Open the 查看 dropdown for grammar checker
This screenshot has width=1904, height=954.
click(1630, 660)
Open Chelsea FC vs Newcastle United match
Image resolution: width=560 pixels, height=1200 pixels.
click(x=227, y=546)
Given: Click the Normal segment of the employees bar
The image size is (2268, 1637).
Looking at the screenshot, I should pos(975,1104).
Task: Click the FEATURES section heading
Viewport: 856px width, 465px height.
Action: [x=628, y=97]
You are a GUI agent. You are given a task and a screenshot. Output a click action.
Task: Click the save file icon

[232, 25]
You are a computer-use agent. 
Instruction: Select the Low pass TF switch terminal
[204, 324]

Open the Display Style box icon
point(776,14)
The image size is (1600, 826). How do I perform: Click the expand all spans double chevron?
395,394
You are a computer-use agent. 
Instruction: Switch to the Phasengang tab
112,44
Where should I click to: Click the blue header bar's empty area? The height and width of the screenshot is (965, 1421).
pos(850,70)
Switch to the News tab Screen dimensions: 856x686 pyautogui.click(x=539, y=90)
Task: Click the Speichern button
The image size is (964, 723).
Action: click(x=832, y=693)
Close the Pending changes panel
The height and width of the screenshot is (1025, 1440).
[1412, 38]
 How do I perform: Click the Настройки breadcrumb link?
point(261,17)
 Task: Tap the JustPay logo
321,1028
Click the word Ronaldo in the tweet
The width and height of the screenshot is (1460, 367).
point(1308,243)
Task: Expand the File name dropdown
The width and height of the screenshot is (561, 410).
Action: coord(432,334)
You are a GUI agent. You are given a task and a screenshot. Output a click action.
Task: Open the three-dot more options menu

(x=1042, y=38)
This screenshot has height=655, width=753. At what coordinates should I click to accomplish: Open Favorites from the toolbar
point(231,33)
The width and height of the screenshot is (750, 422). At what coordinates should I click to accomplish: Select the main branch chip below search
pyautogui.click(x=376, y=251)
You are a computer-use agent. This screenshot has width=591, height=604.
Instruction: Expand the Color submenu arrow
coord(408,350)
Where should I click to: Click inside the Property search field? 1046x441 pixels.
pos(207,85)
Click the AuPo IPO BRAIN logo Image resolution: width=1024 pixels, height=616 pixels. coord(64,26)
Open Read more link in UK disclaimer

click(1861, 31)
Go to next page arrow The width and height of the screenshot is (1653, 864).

◇ ◇ ◇ ◇

# Directions
Copy all of the data above word for word, with each line in its original order.

# Completed exercise
Open the 查看 dropdown for grammar checker
This screenshot has width=1904, height=954.
click(1630, 660)
Open Chelsea FC vs Newcastle United match
Image resolution: width=560 pixels, height=1200 pixels.
click(x=227, y=546)
Given: Click the Normal segment of the employees bar
The image size is (2268, 1637).
Looking at the screenshot, I should pos(975,1104).
Task: Click the FEATURES section heading
Viewport: 856px width, 465px height.
Action: [x=628, y=97]
You are a GUI agent. You are given a task and a screenshot. Output a click action.
Task: Click the save file icon

[232, 25]
You are a computer-use agent. 
Instruction: Select the Low pass TF switch terminal
[204, 324]

Open the Display Style box icon
point(776,14)
The image size is (1600, 826). How do I perform: Click the expand all spans double chevron?
395,394
You are a computer-use agent. 
Instruction: Switch to the Phasengang tab
112,44
Where should I click to: Click the blue header bar's empty area? The height and width of the screenshot is (965, 1421).
pos(850,70)
Switch to the News tab Screen dimensions: 856x686 pyautogui.click(x=539, y=90)
Task: Click the Speichern button
The image size is (964, 723).
Action: click(x=832, y=693)
Close the Pending changes panel
The height and width of the screenshot is (1025, 1440).
[1412, 38]
 How do I perform: Click the Настройки breadcrumb link?
point(261,17)
 Task: Tap the JustPay logo
321,1028
Click the word Ronaldo in the tweet
The width and height of the screenshot is (1460, 367).
point(1308,243)
Task: Expand the File name dropdown
The width and height of the screenshot is (561, 410).
Action: coord(432,334)
You are a GUI agent. You are given a task and a screenshot. Output a click action.
Task: Open the three-dot more options menu

(x=1042, y=38)
This screenshot has height=655, width=753. At what coordinates should I click to accomplish: Open Favorites from the toolbar
point(231,33)
The width and height of the screenshot is (750, 422). At what coordinates should I click to accomplish: Select the main branch chip below search
pyautogui.click(x=376, y=251)
You are a computer-use agent. This screenshot has width=591, height=604.
Instruction: Expand the Color submenu arrow
coord(408,350)
Where should I click to: Click inside the Property search field? 1046x441 pixels.
pos(207,85)
Click the AuPo IPO BRAIN logo Image resolution: width=1024 pixels, height=616 pixels. coord(64,26)
Open Read more link in UK disclaimer

click(1861, 31)
Go to next page arrow The width and height of the screenshot is (1653, 864).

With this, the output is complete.